Moralische Aufrüstung ist auch heute angesagt – und wie.

Als ich vor gut einer Woche in New York die Künstlerin Laurie Anderson traf und wir über die ökologische und politische Weltlage sprachen, empfahl sie mir die Lektüre eines preisgekrönten Bestseller aus dem Jahr 2015, The Mushrooom at the End of the World von Anna Löwenhaupt–Tsing. Die Autorin, eine Natur und-Sozialwissenschaftlerin, geht den Spuren des wertvollsten japanischen Speisepilzes nach, des Matsutake, und verweist in ihrer Forschung, die zuweilen ins Phantastische übergleitet, wie der Matsutake dem strapazierten Ökosystem zu trotzen weiss und aus den «Ruinen des Kapitalismus» Transformationskräfte zu entwickeln vermag. Der Matsutake war der erste Pilz, der aus den Trümmern von Hiroshima emporwuchs.

Am Beispiel dieses Pilzes, meinte Laurie Anderson, könne man sich für das eigene prekäre Überleben im heutigen Schlamassel ein metaphorisches Beispiel nehmen. Von der Natur zu lernen, ist angesagt. 

Vor ein paar Tagen kam ich mit Gerda und Jörg hierher, um Moos und Flechten zu betrachten, um mich auf den heutigen Abend vorzubereiten. Da fragte ich sie, ob sie das Buch The Mushroom at the End oft he World kennen. Und natürlich hatten sie es bereits gelesen.

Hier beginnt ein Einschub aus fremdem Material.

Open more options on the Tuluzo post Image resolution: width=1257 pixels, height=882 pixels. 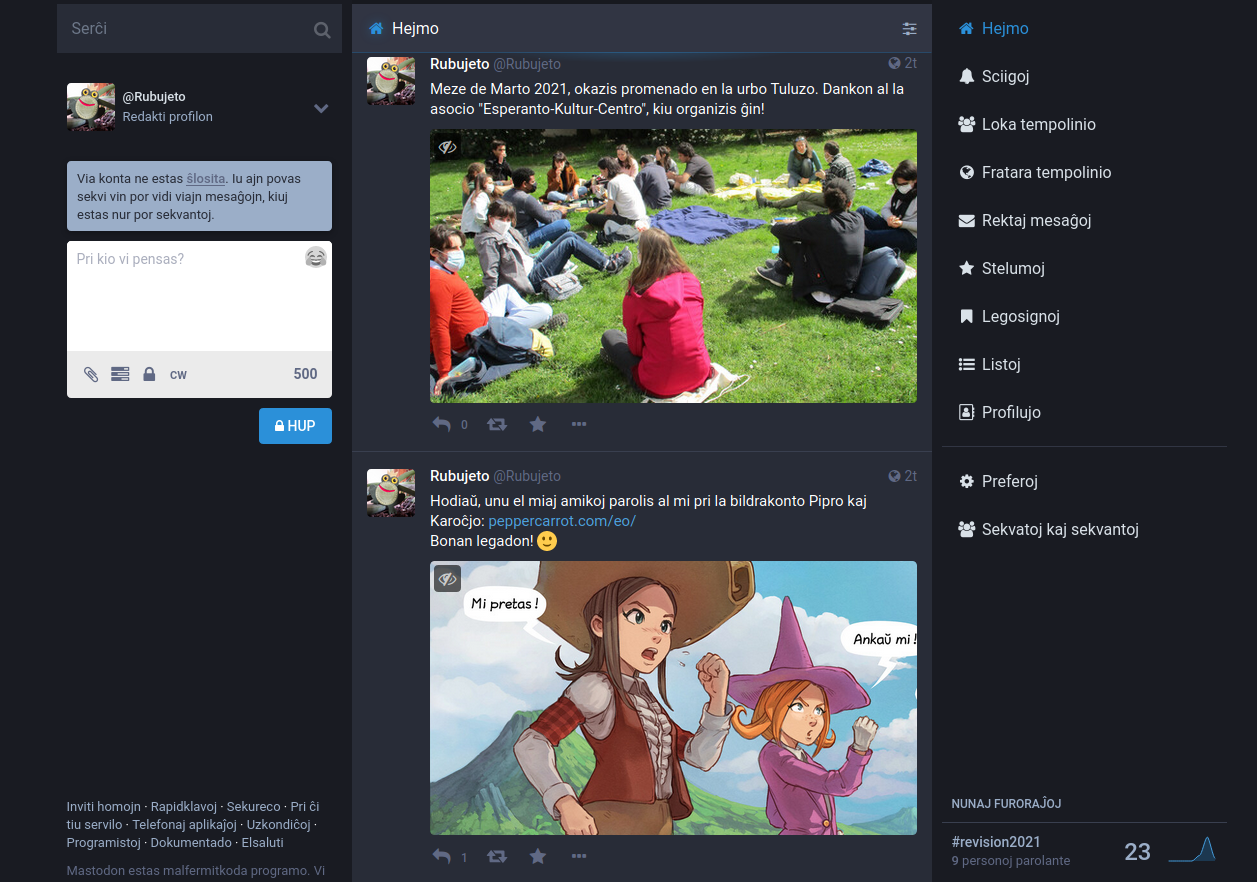(579, 424)
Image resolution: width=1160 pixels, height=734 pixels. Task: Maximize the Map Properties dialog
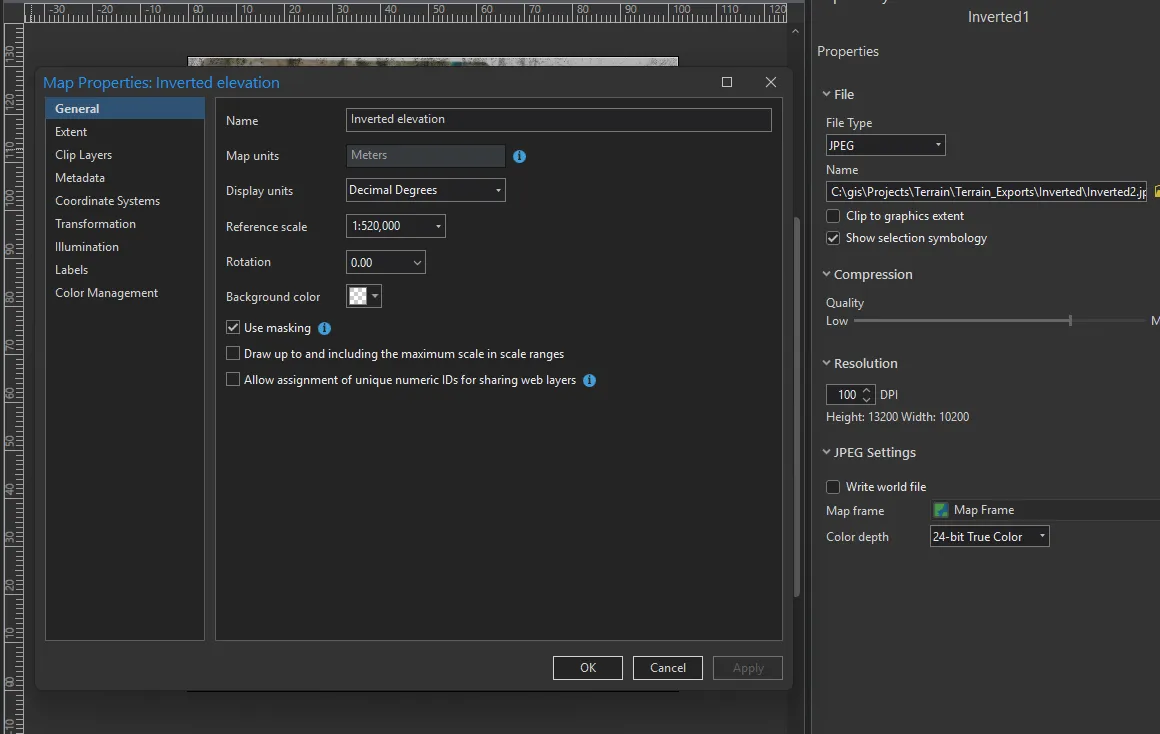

Auch ihre Kunst ist keineswegs ein Lamento. Too Early to Panic war 2018 der Titel ihrer Ausstellung im Tinguely-Museum. Seither sind vier Jahre vergangen und die Weltlage hat sich gewiss nicht verbessert. Aber Steiner & Lenzlingers Kunst ist voll von Zeichen, die ins Herz einer neuen Wirklichkeit vordringen wollen. Die Taktik, um dahin zu gelangen, hat Gerda Steiner an jenem erwähnten Künstlergespräch im Schweizerischen Institut für Kunstwissenschaft aufgedeckt. Sie tat es mittels eines Zitats von Jean Cocteau, und das lautet so:

«Sanft schliesst man Toten die Augen. Sanft muss man auch den Lebenden die Augen öffnen».